(Try it): Leave the pictures out. Return all other data exactly.

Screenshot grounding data
= Beginning of Section =
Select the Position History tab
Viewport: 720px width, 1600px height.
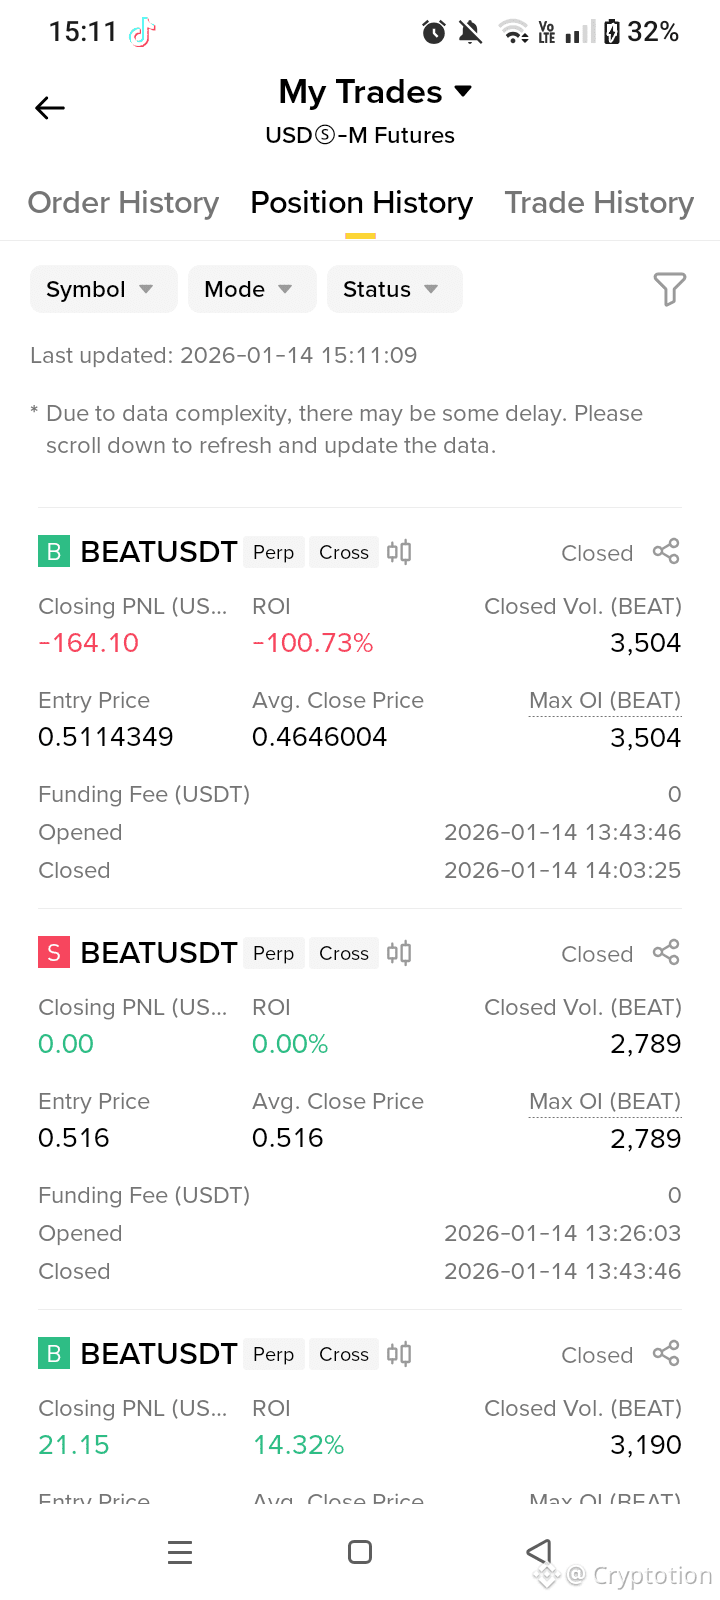tap(361, 203)
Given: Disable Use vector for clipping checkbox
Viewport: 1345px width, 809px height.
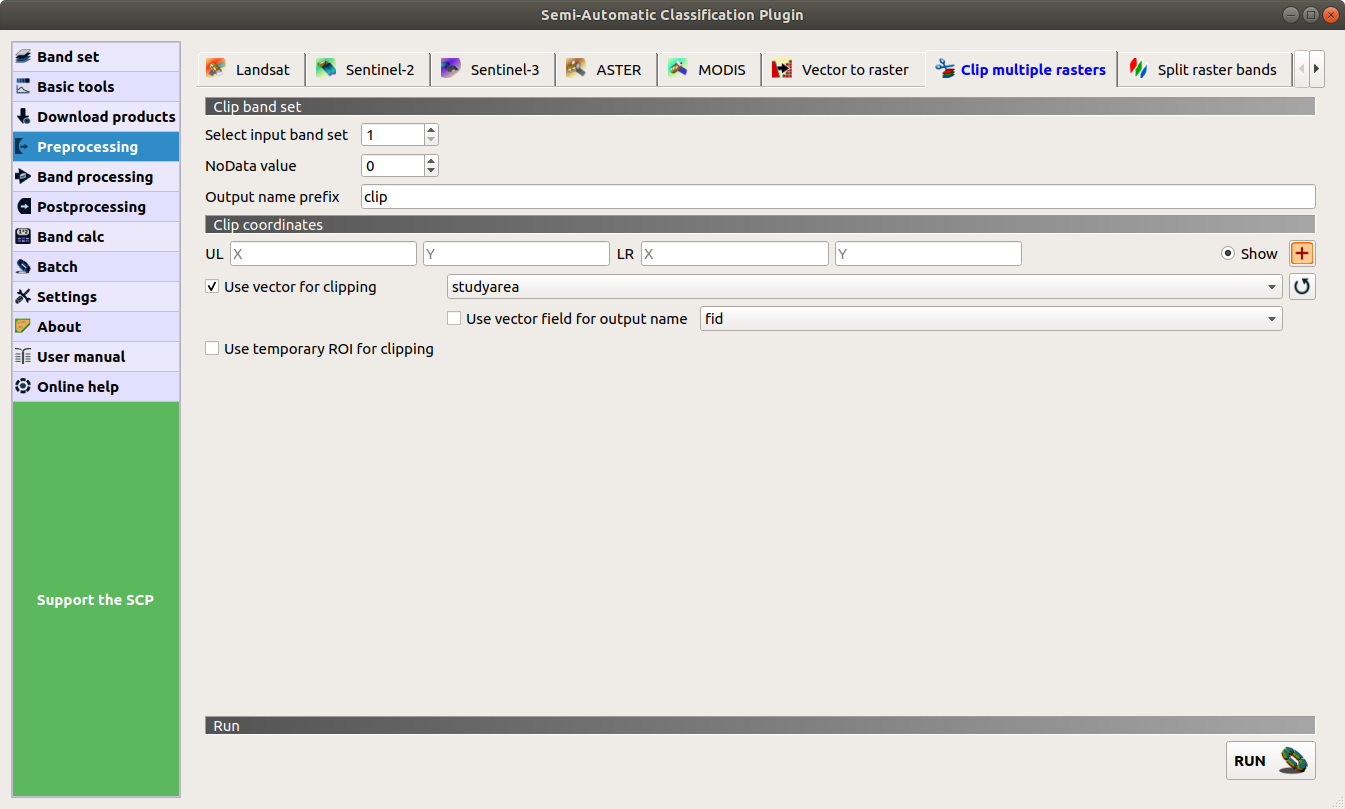Looking at the screenshot, I should 212,287.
= End of Section =
(Solution to this problem):
Select the Position History tab
Viewport: 720px width, 1600px height.
tap(361, 203)
Given: Disable Use vector for clipping checkbox
Viewport: 1345px width, 809px height.
Looking at the screenshot, I should 212,287.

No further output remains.